Oculus VR e il suo fondatore Palmer Luckey sono stati citati in giudizio da ZeniMax Media per furto di proprietà intellettuali legate a diverse tecnologie brevettate da ID Software, che sarebbero risultate chiave nello sviluppo di Oculus Rift, i celebri occhiali per la realtà virtuale, aumentandone di netto il valore.

Gli occhiali insieme a tutta l’azienda venduta poi a Facebook, avrebbero avuto dunque un prezzo così alto grazie agli strumenti di John Carmack (co-fondatore di ID Software) che avrebbe fatto crescere il progetto Oculus Rift, a quel tempo solo il prototipo di un prodotto acerbo.

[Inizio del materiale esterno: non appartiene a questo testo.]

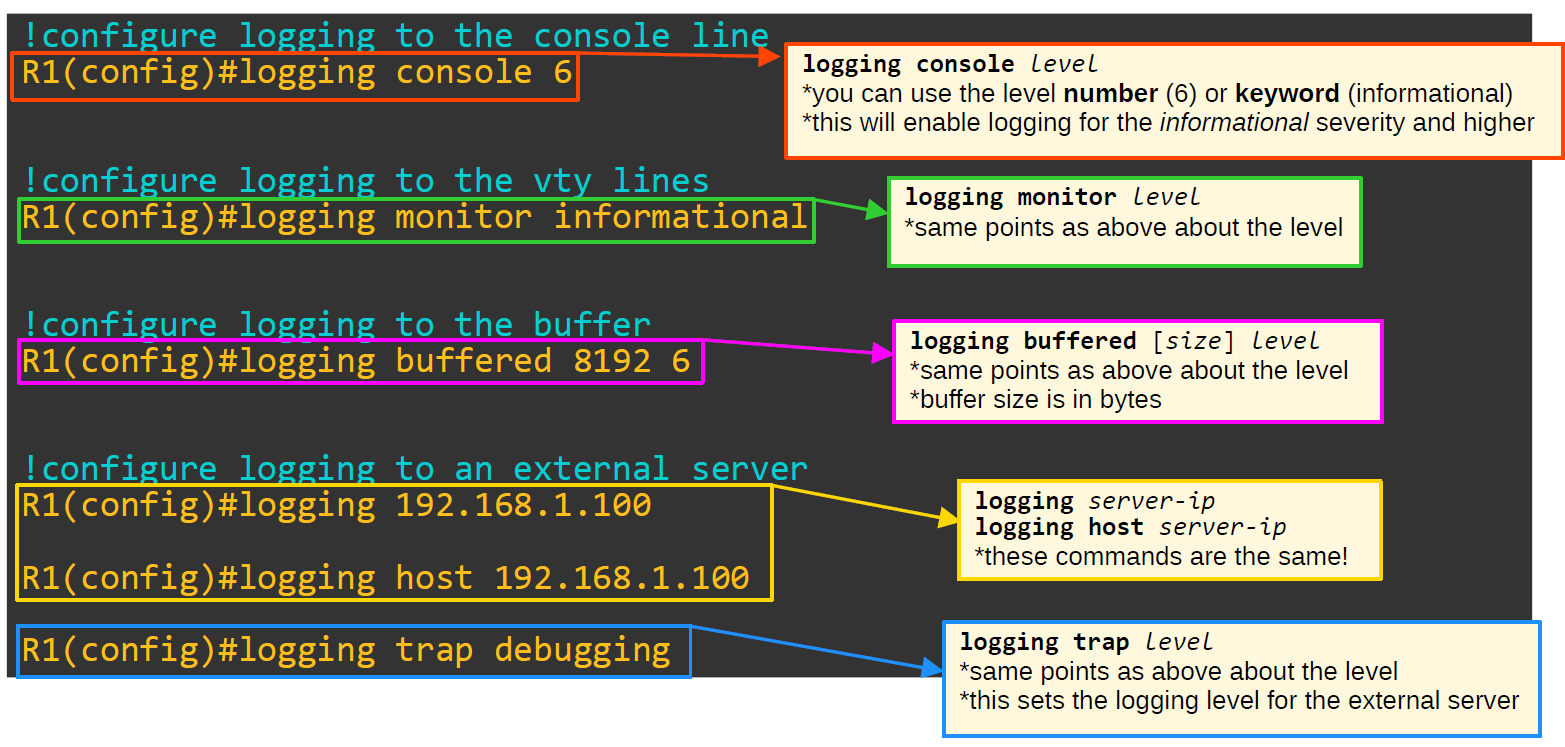Click the green 'logging monitor level' note box

1122,221
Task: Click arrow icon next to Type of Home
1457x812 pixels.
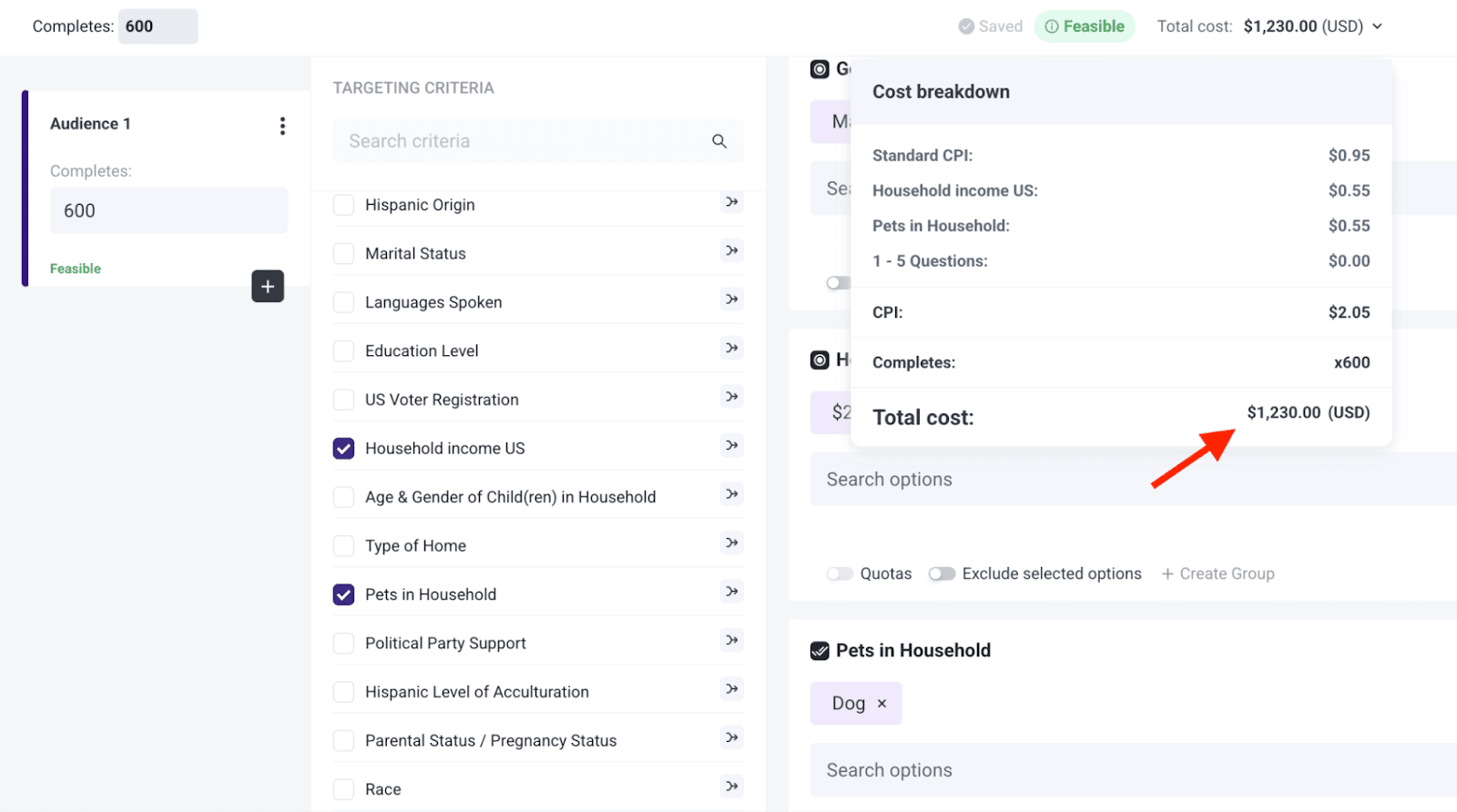Action: [731, 543]

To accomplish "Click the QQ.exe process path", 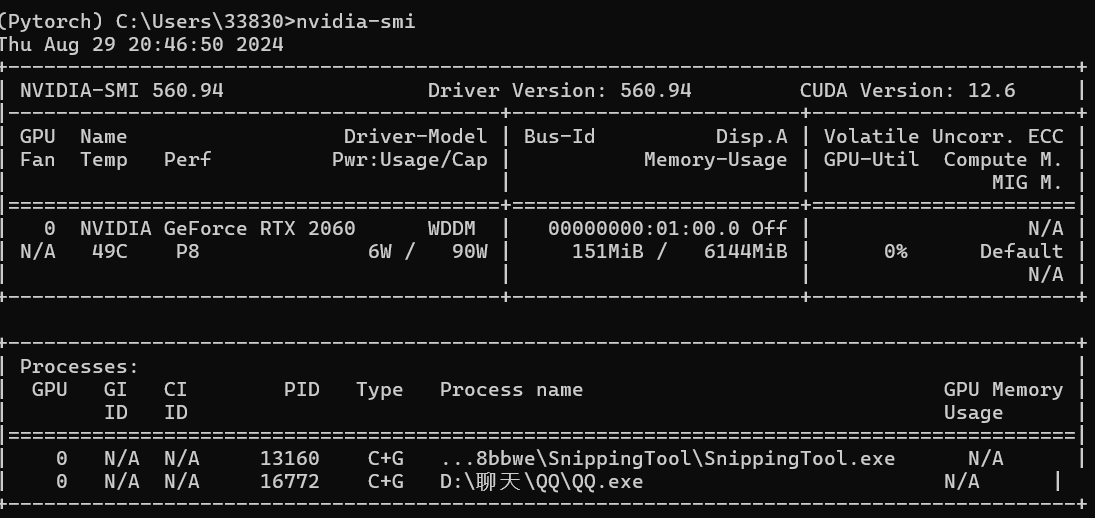I will [542, 482].
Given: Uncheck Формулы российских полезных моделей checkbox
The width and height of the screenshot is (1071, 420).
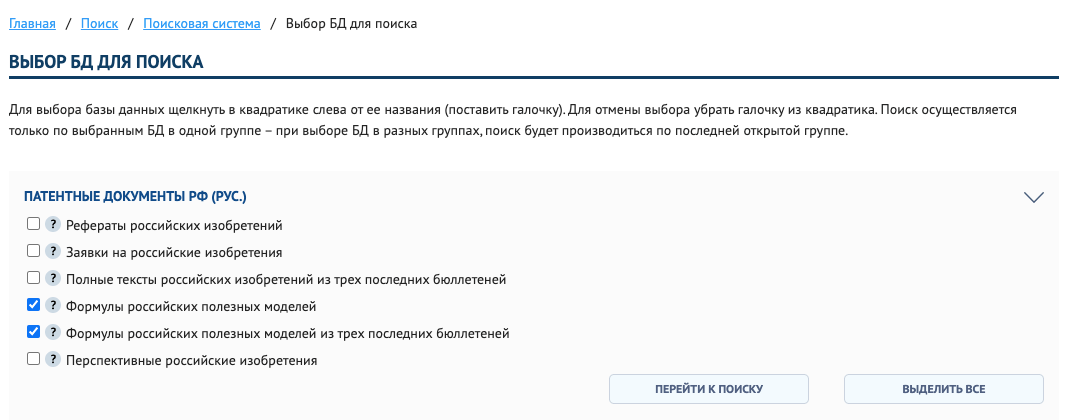Looking at the screenshot, I should 33,305.
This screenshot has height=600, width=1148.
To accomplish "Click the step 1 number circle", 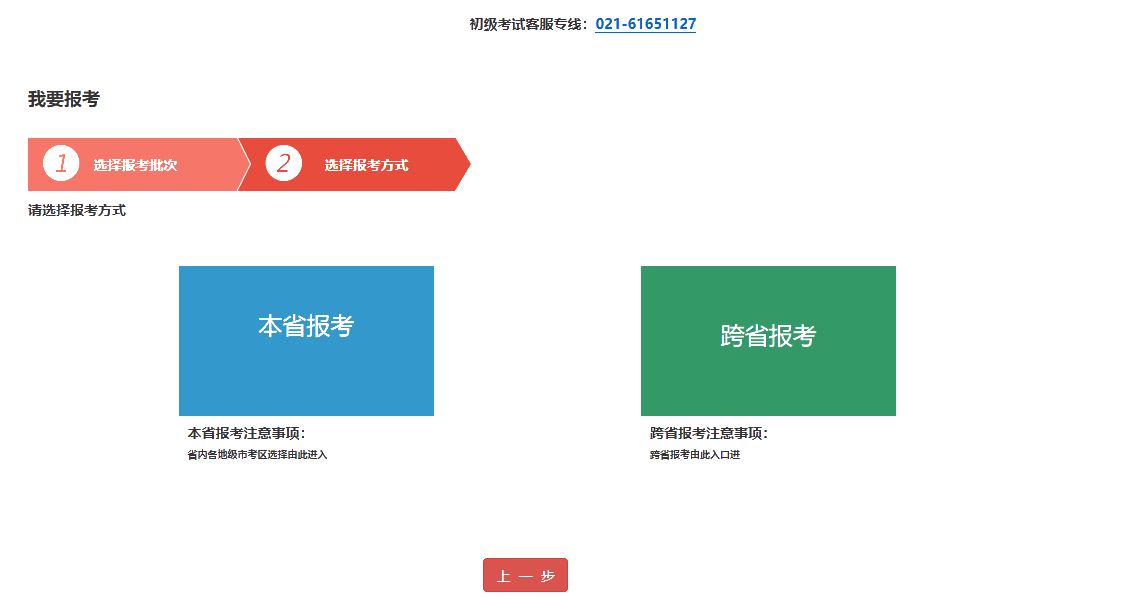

Il risultato non poteva che essere un azione legale depositata nella giornata di oggi presso un tribunale del Texas, con la tesi abbastanza chiara che Carmack abbia giocato un ruolo di primissimo piano nello sviluppo di Oculus, utilizzando strumenti brevettati già da un altra azienda.

Dall’altro lato della barricata invece la mente dietro a Wolfenstein 3D e Quake ha sempre dichiarato di non aver mai utilizzato brevetti altrui per i suoi lavori sul visore 3D.